▶ Data
────────────────────────────────────────
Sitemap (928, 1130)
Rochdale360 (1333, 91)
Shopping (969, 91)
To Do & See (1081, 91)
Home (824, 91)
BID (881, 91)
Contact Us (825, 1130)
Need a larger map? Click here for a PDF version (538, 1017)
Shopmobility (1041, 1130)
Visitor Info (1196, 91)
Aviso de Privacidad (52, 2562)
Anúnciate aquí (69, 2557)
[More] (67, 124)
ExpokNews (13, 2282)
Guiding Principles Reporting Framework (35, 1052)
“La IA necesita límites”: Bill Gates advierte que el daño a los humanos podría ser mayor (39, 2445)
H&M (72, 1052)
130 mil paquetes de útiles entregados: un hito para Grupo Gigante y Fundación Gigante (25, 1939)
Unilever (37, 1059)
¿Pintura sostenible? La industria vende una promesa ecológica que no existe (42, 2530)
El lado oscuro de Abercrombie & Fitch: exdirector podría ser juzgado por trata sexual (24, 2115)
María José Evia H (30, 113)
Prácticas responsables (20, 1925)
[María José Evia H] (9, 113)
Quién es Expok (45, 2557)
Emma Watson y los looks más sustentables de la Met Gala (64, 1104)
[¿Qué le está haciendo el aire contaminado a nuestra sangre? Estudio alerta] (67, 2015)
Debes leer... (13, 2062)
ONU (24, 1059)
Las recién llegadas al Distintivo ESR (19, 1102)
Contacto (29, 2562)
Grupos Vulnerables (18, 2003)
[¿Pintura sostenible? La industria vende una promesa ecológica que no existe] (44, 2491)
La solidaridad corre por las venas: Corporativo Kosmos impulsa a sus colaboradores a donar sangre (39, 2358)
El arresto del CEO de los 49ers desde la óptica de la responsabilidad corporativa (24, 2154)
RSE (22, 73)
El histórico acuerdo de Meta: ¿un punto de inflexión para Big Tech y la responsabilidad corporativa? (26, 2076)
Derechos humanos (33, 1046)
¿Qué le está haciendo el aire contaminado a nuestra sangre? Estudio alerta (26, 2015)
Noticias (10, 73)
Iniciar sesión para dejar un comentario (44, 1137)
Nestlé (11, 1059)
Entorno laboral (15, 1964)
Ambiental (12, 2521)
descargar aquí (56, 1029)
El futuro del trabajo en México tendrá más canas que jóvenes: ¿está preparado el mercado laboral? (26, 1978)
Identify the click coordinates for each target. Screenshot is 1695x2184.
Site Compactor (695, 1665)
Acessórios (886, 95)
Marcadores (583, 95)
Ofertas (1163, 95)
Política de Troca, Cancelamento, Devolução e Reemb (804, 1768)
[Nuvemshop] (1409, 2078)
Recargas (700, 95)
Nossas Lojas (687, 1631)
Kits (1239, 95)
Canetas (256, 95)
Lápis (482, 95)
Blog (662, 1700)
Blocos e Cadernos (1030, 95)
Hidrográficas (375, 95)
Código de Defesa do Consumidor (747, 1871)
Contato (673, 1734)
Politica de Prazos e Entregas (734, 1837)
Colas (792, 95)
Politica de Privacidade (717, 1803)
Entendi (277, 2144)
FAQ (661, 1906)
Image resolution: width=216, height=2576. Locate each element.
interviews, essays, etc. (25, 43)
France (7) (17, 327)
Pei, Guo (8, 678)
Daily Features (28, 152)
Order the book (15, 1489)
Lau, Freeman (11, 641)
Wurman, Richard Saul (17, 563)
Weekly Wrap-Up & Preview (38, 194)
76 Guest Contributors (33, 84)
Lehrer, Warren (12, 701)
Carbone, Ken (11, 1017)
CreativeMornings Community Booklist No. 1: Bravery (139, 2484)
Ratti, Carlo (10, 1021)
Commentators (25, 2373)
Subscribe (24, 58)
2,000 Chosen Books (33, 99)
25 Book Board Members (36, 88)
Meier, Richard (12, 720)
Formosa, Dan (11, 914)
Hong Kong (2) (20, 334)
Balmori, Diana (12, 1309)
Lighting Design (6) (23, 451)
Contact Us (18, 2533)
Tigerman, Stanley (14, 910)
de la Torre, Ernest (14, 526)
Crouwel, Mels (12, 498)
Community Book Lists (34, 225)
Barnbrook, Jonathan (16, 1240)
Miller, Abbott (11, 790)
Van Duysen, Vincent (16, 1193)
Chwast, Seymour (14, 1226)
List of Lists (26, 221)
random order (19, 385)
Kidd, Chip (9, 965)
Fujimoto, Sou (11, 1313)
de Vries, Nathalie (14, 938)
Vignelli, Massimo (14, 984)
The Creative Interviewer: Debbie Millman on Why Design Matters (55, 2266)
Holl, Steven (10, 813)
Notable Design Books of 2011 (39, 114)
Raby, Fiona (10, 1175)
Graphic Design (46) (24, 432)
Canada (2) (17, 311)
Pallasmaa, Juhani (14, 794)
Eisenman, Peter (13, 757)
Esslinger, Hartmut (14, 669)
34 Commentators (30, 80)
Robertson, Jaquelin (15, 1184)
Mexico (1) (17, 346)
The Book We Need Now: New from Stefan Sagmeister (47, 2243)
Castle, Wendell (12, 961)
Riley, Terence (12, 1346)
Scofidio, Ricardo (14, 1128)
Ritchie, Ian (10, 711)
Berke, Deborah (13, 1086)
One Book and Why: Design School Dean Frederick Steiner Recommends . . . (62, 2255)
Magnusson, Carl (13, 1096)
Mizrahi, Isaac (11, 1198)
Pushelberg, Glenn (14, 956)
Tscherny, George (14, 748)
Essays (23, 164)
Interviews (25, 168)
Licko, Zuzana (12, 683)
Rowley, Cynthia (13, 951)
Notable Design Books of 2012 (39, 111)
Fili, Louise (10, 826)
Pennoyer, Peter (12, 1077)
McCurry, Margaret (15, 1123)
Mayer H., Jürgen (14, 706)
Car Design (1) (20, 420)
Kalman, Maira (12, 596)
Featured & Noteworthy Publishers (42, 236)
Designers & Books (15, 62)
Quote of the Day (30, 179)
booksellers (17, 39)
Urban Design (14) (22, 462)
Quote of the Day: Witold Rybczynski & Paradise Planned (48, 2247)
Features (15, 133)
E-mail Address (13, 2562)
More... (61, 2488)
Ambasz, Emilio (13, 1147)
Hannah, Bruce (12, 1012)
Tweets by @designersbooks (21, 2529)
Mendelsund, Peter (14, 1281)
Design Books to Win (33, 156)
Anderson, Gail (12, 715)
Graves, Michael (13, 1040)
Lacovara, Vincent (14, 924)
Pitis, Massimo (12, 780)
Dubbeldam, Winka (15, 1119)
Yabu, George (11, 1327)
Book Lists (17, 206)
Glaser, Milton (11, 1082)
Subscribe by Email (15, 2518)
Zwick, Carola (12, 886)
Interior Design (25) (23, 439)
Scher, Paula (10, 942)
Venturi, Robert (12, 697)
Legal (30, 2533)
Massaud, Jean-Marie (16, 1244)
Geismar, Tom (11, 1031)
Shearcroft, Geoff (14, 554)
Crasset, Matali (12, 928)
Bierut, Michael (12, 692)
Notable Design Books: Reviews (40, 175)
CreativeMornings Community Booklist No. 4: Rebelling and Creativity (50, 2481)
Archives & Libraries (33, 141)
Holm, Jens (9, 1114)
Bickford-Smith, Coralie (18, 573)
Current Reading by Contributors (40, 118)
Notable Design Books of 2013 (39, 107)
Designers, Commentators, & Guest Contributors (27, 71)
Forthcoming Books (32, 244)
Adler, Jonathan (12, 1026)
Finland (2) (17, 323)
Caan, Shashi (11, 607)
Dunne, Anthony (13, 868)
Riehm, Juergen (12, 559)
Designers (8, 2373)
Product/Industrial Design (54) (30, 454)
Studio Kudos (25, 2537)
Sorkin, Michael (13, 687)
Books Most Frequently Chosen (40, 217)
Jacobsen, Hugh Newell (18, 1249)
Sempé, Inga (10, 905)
────────────────────────────────────────
▶ Action item
Your reply is to repeat, unchanged, the lines above running from the one with "Notable Design Books: Reviews (40, 175)" up to and including the one with "Current Reading by Contributors (40, 118)".

▶ Solved exercise
Notable Design Books: Reviews (40, 175)
CreativeMornings Community Booklist No. 4: Rebelling and Creativity (50, 2481)
Archives & Libraries (33, 141)
Holm, Jens (9, 1114)
Bickford-Smith, Coralie (18, 573)
Current Reading by Contributors (40, 118)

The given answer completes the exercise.